═════ Records provided ═════
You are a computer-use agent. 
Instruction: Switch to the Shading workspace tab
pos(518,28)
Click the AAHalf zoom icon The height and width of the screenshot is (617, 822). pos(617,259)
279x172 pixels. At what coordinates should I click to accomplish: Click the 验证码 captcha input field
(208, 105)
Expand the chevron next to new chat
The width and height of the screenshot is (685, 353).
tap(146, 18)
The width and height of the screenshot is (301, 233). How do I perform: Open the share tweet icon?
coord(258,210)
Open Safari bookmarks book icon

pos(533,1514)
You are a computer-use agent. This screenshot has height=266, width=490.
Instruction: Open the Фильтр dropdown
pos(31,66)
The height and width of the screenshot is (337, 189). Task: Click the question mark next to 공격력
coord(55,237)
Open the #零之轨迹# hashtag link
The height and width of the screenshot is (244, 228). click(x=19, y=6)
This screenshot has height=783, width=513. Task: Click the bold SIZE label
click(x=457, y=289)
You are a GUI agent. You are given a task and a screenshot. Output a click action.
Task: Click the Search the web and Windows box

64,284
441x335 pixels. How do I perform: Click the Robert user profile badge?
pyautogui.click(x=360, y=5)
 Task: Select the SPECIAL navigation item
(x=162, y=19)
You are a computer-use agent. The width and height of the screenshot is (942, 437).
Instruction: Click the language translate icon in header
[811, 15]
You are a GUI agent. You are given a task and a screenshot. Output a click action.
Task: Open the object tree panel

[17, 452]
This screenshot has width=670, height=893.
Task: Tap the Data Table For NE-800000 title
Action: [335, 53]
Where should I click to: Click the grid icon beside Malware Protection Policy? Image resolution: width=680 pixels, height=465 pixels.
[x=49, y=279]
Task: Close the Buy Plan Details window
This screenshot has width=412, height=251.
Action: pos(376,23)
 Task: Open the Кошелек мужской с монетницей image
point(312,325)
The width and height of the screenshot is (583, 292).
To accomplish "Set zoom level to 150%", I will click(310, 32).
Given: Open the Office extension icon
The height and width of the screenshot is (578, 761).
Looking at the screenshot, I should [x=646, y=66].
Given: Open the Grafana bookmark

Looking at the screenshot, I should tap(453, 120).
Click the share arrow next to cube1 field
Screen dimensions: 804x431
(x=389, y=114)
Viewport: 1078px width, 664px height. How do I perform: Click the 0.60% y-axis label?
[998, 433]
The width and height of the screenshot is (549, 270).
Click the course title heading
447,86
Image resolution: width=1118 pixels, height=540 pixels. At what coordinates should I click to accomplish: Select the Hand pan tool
═════
* **Problem**
Return each line above exactly.

* **Exercise response**
You are a computer-use agent. 
Instruction: Switch to the Shading workspace tab
pos(518,28)
Click the AAHalf zoom icon The height and width of the screenshot is (617, 822). pos(617,259)
279x172 pixels. At what coordinates should I click to accomplish: Click the 验证码 captcha input field
(208, 105)
Expand the chevron next to new chat
The width and height of the screenshot is (685, 353).
tap(146, 18)
The width and height of the screenshot is (301, 233). How do I perform: Open the share tweet icon?
coord(258,210)
Open Safari bookmarks book icon

pos(533,1514)
You are a computer-use agent. This screenshot has height=266, width=490.
Instruction: Open the Фильтр dropdown
pos(31,66)
The height and width of the screenshot is (337, 189). Task: Click the question mark next to 공격력
coord(55,237)
Open the #零之轨迹# hashtag link
The height and width of the screenshot is (244, 228). click(x=19, y=6)
This screenshot has height=783, width=513. Task: Click the bold SIZE label
click(x=457, y=289)
You are a GUI agent. You are given a task and a screenshot. Output a click action.
Task: Click the Search the web and Windows box

64,284
441x335 pixels. How do I perform: Click the Robert user profile badge?
pyautogui.click(x=360, y=5)
 Task: Select the SPECIAL navigation item
(x=162, y=19)
You are a computer-use agent. The width and height of the screenshot is (942, 437).
Instruction: Click the language translate icon in header
[811, 15]
You are a GUI agent. You are given a task and a screenshot. Output a click action.
Task: Open the object tree panel

[17, 452]
This screenshot has width=670, height=893.
Task: Tap the Data Table For NE-800000 title
Action: [335, 53]
Where should I click to: Click the grid icon beside Malware Protection Policy? Image resolution: width=680 pixels, height=465 pixels.
[x=49, y=279]
Task: Close the Buy Plan Details window
This screenshot has width=412, height=251.
Action: pos(376,23)
 Task: Open the Кошелек мужской с монетницей image
point(312,325)
The width and height of the screenshot is (583, 292).
To accomplish "Set zoom level to 150%", I will click(310, 32).
Given: Open the Office extension icon
The height and width of the screenshot is (578, 761).
Looking at the screenshot, I should [x=646, y=66].
Given: Open the Grafana bookmark

Looking at the screenshot, I should tap(453, 120).
Click the share arrow next to cube1 field
Screen dimensions: 804x431
(x=389, y=114)
Viewport: 1078px width, 664px height. How do I perform: Click the 0.60% y-axis label?
[998, 433]
The width and height of the screenshot is (549, 270).
Click the course title heading
447,86
Image resolution: width=1118 pixels, height=540 pixels. At what coordinates should I click to accomplish: Select the Hand pan tool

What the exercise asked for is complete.